The annual case prize was jointly awarded to Harriet Harriss and Lynnette Widder, from New York-based Columbia University, for their work to establish community architecture workshops in Oxford and New York and their research into live projects.
Harriet and Lynnette’s workshop proposal invites local community members, who have participated in architecture live projects, to come to an event to explore what and how we should measure impact within community engaged scholarship programs. The two workshops are scheduled to run in February 2014 in Oxford and in April 2014 in New York City.
The award is funded by the global Santander Universities Network, which Oxford Brookes joined in 2007 and is now amongst 1000 Universities worldwide within the partnership. The Network funds awards for staff and students at partner institutions with the aim for promoting international mobility and research, and to enable specialised staff training and develop professional practice. In the last five years, over 230 staff and students have been awarded Santander funding. For staff, it provides a unique opportunity to undertake personal development outside of the UK and gain an international perspective; attending workshops, conferences and exploring best practices in international universities.
In addition to developing community architecture workshops, Harriet and Lynnette also hope the Santander Staff Development award will help them build on research they are undertaking for a co-authored book to be published in 2014, enabling the pair to continue to develop and expand their expertise in this area. Their book, titled ‘Architecture Live Projects Pedagogy into Practice’, argues the unique advantages of architecture live projects to create channels for a new, reciprocal influence from pedagogy to practice – and practice to pedagogy.
The dust cover description reads:
“This book provides a persuasive, evidence-based advocacy for moving a particular kind of architectural learning – known as Live Projects – away from the realm of provocation and marginality into a position of belonging – towards a holistic integration into current and future architectural curricula. Live Projects occupy the borderlands between the simulacra which architectural education favours and the trial by fire of professional practice.

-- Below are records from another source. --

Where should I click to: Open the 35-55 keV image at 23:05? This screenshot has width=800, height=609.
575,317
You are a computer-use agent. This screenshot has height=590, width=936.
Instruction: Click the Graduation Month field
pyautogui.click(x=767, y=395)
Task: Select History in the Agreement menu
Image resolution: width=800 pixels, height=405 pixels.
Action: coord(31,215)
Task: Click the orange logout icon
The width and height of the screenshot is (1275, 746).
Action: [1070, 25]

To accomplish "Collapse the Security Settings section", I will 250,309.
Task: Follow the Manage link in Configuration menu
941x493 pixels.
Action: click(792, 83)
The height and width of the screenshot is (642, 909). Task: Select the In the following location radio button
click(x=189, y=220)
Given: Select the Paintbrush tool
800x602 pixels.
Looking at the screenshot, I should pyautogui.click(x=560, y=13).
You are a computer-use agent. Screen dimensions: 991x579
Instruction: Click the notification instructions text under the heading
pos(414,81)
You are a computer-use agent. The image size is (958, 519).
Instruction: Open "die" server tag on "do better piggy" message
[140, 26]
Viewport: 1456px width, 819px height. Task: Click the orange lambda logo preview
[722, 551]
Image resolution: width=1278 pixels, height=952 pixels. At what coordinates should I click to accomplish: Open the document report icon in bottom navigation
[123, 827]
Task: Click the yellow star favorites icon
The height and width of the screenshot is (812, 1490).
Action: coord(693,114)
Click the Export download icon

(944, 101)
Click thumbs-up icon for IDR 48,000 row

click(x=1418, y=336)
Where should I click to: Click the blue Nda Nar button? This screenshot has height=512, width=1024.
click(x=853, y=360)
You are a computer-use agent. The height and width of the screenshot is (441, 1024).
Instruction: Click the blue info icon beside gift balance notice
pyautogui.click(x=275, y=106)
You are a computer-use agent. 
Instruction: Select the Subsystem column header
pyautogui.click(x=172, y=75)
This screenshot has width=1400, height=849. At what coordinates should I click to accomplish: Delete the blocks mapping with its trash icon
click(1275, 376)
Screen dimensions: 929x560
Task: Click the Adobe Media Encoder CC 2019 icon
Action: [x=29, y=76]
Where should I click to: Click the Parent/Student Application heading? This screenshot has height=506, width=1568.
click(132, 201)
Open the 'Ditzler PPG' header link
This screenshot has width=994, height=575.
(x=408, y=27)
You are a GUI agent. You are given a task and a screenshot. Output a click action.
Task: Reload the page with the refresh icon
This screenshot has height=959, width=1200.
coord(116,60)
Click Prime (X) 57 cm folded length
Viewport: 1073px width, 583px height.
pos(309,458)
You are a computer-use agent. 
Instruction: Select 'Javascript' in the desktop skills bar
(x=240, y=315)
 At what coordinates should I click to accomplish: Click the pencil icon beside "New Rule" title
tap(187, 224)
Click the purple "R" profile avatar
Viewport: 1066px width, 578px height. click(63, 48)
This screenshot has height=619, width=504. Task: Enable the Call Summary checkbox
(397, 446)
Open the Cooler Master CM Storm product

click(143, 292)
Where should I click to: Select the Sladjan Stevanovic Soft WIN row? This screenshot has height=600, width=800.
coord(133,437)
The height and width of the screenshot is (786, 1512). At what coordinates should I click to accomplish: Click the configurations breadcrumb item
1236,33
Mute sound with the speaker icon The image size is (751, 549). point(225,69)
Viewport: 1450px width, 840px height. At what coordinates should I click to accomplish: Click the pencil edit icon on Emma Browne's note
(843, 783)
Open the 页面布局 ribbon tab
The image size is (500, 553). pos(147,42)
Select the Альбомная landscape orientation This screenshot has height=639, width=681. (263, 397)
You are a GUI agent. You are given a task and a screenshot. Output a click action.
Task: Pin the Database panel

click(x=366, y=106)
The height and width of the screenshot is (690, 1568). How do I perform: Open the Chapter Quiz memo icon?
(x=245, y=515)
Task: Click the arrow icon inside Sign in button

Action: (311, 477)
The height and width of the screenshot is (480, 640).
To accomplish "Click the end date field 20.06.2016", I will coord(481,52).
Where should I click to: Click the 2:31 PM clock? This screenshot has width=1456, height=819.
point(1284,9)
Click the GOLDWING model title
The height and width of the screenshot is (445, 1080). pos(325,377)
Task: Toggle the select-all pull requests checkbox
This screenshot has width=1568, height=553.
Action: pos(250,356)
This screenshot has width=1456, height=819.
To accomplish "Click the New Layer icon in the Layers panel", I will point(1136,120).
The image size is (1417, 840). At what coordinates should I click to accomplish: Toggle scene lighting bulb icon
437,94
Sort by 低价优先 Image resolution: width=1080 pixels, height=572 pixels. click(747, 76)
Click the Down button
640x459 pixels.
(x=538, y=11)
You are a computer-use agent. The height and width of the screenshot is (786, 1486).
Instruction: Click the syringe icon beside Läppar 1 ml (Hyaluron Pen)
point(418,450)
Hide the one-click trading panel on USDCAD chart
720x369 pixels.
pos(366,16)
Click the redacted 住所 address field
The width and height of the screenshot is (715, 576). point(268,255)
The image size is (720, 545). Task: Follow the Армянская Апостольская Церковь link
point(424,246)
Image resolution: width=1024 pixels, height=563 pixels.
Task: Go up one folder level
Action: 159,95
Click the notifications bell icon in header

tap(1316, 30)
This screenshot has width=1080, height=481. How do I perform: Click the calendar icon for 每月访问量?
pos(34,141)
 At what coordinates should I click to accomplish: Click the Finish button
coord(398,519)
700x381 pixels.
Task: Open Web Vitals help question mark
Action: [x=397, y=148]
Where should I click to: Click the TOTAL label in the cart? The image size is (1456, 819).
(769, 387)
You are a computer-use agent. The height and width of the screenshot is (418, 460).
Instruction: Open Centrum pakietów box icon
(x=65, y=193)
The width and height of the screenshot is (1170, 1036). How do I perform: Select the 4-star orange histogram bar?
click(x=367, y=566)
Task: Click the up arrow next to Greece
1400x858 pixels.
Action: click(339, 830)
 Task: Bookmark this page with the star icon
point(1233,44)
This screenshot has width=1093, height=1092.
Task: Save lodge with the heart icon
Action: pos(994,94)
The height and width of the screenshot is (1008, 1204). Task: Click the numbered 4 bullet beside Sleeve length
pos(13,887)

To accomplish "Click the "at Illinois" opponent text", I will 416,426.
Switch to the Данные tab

Because of this position, Live Projects as a vehicle for providing teaching and service simultaneously has the potential to recalibrate the contesting claims that both academia and profession make to architecture.”
Commenting on her winning entry, Harriet said: “Lynnette and I are extremely excited to have been given such a fantastic opportunity to co-create innovative pedagogy by Santander.”
“Perhaps surprisingly, to involve non-academic community members in shaping design curriculum is actually quite a radical idea, which seems remarkable when you consider that they are the very people who live with the outcomes of work undertaken by students engaged in civic projects.”